__Zu erledigen__.
1 - Wie viele Menschen lebten laut dem Artikel über den Luthercampus im Januar im Containerdorf Schnackenburgallee?
2 - Prüfe anhand des Artikels über den Luthercampus, ob die folgenden Aussagen zutreffen, und belege jede Antwort mit den entscheidenden Worten des Artikels:
(a) Die Kleiderkammer war bisher im Kirchenraum untergebracht.
(b) Das Containerdorf Schnackenburgallee liegt mitten in einem Wohngebiet.
(c) Im Dezember 2014 kamen rund hundert Asylsuchende pro Monat in die Stadt.
3 - Entnimm dem Artikel über den Luthercampus wortgetreu alles von „Auf unwirtlichem Gelände“ bis hinunter zu „ist Dauber wichtig.“.
===== Text des Dokuments
Ein Segen für die Gemeinde

Wie eine evangelische Kirchngemeinde in Hamburg Flüchtlingen hilft und davon profitiert
Frühstück auf dem Luthercampus. Foto: Hedwig Gafga
Frühstück auf dem Luthercampus. Foto: Hedwig Gafga
Der "Luthercampus" in Hamburg ist ein offenes Gemeindezentrum gerade für Kirchenferne. Doch nun kümmern sich die Mitarbeiter um Flüchtlinge, die wegen ihres christlichen Glaubens verfolgt wurden. Von den Begegnungen profitieren beide Seiten, hat die Journalistin Hedwig Gafga bei ihren Gesprächen mit Flüchtlingen und Einheimischen festgestellt.

Auf unwirtlichem Gelände ist im Freien ein Frühstückstisch gedeckt, Kaffee, Brötchen, Butter, Käse und Marmelade. Freiwillige der Luthergemeinde in Hamburg-Bahrenfeld und einige Asylbewerber bereiten Hof und Verkaufsräume einer ehemaligen Gärtnerei für den Umzug der Kleiderkammer vor, die bisher im Kirchenraum beheimatet war. Frauen und Männer in Fließjacken räumen verstreute Holz- und Metallteile beiseite. Kinder besprühen ein Schild mit der Aufschrift "Kleiderkammer Lutherkirche". Im Innern eines Behelfsgebäudes streichen junge Leute die Wände. Auch Bärbel Dauber, die Leiterin des Luthercampus, eines offenen Gemeindezentrums, weißt eines der Zimmer. "Nicht nur für Flüchtlinge arbeiten, sondern mit ihnen", dieser Gedanke ist Dauber wichtig.

Seit Ende 2012 gibt es am HSV-Parkplatz Braun, unweit der Abfahrt Hamburg-Volkspark, direkt an der A7 und in Sichtweite der Müllverbrennungsanlage, das Containerdorf Schnackenburgallee. Es liegt abseits der Wohngebiete im Hamburger Westen. Anfangs lebten dort rund dreihundert Flüchtlinge, im Januar dieses Jahres waren es 1.369 Menschen, so Norbert Smejkal, der Sprecher der Hamburger Ausländerbehörde. Anfang 2013 seien etwa hundert Asylsuchende pro Monat in die Stadt gekommen, im Dezember 2014 dagegen rund achthundert. Es fehlte an Folgeunterkünften.
==========
===== Bereitgestelltes Material
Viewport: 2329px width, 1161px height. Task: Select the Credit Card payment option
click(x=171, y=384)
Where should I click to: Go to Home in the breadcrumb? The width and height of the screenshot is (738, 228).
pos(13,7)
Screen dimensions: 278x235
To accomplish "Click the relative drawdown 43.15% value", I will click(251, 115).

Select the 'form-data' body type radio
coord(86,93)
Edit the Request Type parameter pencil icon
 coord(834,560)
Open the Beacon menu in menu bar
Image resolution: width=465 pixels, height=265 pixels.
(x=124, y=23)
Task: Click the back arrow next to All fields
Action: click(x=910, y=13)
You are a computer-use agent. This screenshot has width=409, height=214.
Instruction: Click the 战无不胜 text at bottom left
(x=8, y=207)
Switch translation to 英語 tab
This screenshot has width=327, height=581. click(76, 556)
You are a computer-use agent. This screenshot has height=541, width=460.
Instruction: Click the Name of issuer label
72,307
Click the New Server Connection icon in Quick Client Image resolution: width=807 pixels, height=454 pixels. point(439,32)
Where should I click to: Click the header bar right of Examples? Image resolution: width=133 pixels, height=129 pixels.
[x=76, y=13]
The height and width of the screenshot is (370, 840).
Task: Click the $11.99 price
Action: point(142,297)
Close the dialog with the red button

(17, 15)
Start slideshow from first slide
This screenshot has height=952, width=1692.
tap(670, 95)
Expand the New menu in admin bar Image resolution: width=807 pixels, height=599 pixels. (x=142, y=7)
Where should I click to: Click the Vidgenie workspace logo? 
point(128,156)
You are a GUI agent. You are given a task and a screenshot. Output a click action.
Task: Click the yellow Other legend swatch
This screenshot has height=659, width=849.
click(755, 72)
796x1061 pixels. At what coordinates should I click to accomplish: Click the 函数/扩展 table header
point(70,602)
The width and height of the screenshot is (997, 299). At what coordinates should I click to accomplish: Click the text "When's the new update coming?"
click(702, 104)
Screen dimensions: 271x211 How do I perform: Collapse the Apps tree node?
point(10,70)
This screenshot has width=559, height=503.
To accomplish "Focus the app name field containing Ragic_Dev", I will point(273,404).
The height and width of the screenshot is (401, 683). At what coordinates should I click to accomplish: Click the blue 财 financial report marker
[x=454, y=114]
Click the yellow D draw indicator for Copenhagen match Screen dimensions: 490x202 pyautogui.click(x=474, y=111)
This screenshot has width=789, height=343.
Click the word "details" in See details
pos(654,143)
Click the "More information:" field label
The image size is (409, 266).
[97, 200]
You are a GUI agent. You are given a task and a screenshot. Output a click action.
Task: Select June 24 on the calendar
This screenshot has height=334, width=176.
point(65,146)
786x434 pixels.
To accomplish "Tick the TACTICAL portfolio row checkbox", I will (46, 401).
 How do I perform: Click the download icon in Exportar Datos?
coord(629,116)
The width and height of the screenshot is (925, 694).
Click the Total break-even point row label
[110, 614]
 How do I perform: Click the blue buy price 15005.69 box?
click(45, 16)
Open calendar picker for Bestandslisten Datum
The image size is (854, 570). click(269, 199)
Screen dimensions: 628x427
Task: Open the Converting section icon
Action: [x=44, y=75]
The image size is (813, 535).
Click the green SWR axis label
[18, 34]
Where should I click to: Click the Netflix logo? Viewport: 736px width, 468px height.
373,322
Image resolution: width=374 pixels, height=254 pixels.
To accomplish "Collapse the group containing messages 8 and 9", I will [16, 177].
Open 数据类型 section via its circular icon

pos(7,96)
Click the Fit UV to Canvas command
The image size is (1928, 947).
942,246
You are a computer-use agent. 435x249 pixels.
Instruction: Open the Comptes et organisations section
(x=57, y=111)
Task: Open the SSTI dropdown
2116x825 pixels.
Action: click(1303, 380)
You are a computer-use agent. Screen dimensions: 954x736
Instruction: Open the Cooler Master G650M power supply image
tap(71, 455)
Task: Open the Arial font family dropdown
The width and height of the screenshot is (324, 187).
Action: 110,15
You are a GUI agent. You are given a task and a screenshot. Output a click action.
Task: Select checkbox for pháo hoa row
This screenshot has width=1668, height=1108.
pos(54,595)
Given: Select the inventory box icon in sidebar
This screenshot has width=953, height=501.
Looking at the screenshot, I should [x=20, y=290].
==========
__Antworten__.
1 - Im Januar lebten dort 1.369 Menschen.

2 -
(a) Ja: „die bisher im Kirchenraum beheimatet war“
(b) Nein: „Es liegt abseits der Wohngebiete im Hamburger Westen.“
(c) Nein: „im Dezember 2014 dagegen rund achthundert“

3 -
Auf unwirtlichem Gelände ist im Freien ein Frühstückstisch gedeckt, Kaffee, Brötchen, Butter, Käse und Marmelade. Freiwillige der Luthergemeinde in Hamburg-Bahrenfeld und einige Asylbewerber bereiten Hof und Verkaufsräume einer ehemaligen Gärtnerei für den Umzug der Kleiderkammer vor, die bisher im Kirchenraum beheimatet war. Frauen und Männer in Fließjacken räumen verstreute Holz- und Metallteile beiseite. Kinder besprühen ein Schild mit der Aufschrift "Kleiderkammer Lutherkirche". Im Innern eines Behelfsgebäudes streichen junge Leute die Wände. Auch Bärbel Dauber, die Leiterin des Luthercampus, eines offenen Gemeindezentrums, weißt eines der Zimmer. "Nicht nur für Flüchtlinge arbeiten, sondern mit ihnen", dieser Gedanke ist Dauber wichtig.